== Exercise prompt ==
Rewrite every line of the records below as a Markdown table with two columns, Row and Line. Give each line its own row number, and leave out the blank lines.
══ Raw records ══
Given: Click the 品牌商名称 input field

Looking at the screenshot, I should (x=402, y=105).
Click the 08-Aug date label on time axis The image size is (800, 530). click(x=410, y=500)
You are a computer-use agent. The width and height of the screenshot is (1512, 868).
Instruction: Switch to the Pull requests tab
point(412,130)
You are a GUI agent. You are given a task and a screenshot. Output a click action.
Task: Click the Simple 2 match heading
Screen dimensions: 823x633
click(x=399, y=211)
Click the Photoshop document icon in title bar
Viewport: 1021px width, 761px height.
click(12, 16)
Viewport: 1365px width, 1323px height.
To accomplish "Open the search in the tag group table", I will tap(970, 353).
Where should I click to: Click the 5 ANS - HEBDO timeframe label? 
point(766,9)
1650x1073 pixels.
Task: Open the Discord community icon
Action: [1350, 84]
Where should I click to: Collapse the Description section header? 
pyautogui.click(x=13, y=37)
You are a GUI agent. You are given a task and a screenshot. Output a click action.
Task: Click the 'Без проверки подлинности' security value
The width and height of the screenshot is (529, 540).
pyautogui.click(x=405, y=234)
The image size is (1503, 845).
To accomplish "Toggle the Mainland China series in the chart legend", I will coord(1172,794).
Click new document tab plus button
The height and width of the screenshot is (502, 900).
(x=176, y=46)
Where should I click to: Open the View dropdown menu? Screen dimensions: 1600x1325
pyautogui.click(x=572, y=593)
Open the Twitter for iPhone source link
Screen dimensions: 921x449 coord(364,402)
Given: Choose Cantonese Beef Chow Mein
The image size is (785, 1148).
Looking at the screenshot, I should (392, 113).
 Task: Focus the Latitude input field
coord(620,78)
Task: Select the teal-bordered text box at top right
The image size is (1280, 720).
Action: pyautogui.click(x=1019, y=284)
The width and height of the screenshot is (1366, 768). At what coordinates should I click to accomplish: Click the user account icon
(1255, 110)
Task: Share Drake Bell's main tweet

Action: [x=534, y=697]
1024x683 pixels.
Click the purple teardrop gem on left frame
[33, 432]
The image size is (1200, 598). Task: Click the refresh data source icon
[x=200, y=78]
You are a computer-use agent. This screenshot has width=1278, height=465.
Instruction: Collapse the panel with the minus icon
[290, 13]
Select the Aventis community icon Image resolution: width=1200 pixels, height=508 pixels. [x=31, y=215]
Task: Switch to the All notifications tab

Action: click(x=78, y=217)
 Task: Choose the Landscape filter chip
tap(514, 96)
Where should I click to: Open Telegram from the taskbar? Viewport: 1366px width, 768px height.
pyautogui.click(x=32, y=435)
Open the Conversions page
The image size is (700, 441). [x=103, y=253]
═══
== Task result ==
| Row | Line |
|---|---|
| 1 | Given: Click the 品牌商名称 input field |
| 2 | Looking at the screenshot, I should (x=402, y=105). |
| 3 | Click the 08-Aug date label on time axis The image size is (800, 530). click(x=410, y=500) |
| 4 | You are a computer-use agent. The width and height of the screenshot is (1512, 868). |
| 5 | Instruction: Switch to the Pull requests tab |
| 6 | point(412,130) |
| 7 | You are a GUI agent. You are given a task and a screenshot. Output a click action. |
| 8 | Task: Click the Simple 2 match heading |
| 9 | Screen dimensions: 823x633 |
| 10 | click(x=399, y=211) |
| 11 | Click the Photoshop document icon in title bar |
| 12 | Viewport: 1021px width, 761px height. |
| 13 | click(12, 16) |
| 14 | Viewport: 1365px width, 1323px height. |
| 15 | To accomplish "Open the search in the tag group table", I will tap(970, 353). |
| 16 | Where should I click to: Click the 5 ANS - HEBDO timeframe label?  |
| 17 | point(766,9) |
| 18 | 1650x1073 pixels. |
| 19 | Task: Open the Discord community icon |
| 20 | Action: [1350, 84] |
| 21 | Where should I click to: Collapse the Description section header?  |
| 22 | pyautogui.click(x=13, y=37) |
| 23 | You are a GUI agent. You are given a task and a screenshot. Output a click action. |
| 24 | Task: Click the 'Без проверки подлинности' security value |
| 25 | The width and height of the screenshot is (529, 540). |
| 26 | pyautogui.click(x=405, y=234) |
| 27 | The image size is (1503, 845). |
| 28 | To accomplish "Toggle the Mainland China series in the chart legend", I will coord(1172,794). |
| 29 | Click new document tab plus button |
| 30 | The height and width of the screenshot is (502, 900). |
| 31 | (x=176, y=46) |
| 32 | Where should I click to: Open the View dropdown menu? Screen dimensions: 1600x1325 |
| 33 | pyautogui.click(x=572, y=593) |
| 34 | Open the Twitter for iPhone source link |
| 35 | Screen dimensions: 921x449 coord(364,402) |
| 36 | Given: Choose Cantonese Beef Chow Mein |
| 37 | The image size is (785, 1148). |
| 38 | Looking at the screenshot, I should (392, 113). |
| 39 |  Task: Focus the Latitude input field |
| 40 | coord(620,78) |
| 41 | Task: Select the teal-bordered text box at top right |
| 42 | The image size is (1280, 720). |
| 43 | Action: pyautogui.click(x=1019, y=284) |
| 44 | The width and height of the screenshot is (1366, 768). At what coordinates should I click to accomplish: Click the user account icon |
| 45 | (1255, 110) |
| 46 | Task: Share Drake Bell's main tweet |
| 47 | Action: [x=534, y=697] |
| 48 | 1024x683 pixels. |
| 49 | Click the purple teardrop gem on left frame |
| 50 | [33, 432] |
| 51 | The image size is (1200, 598). Task: Click the refresh data source icon |
| 52 | [x=200, y=78] |
| 53 | You are a computer-use agent. This screenshot has width=1278, height=465. |
| 54 | Instruction: Collapse the panel with the minus icon |
| 55 | [290, 13] |
| 56 | Select the Aventis community icon Image resolution: width=1200 pixels, height=508 pixels. [x=31, y=215] |
| 57 | Task: Switch to the All notifications tab |
| 58 | Action: click(x=78, y=217) |
| 59 |  Task: Choose the Landscape filter chip |
| 60 | tap(514, 96) |
| 61 | Where should I click to: Open Telegram from the taskbar? Viewport: 1366px width, 768px height. |
| 62 | pyautogui.click(x=32, y=435) |
| 63 | Open the Conversions page |
| 64 | The image size is (700, 441). [x=103, y=253] |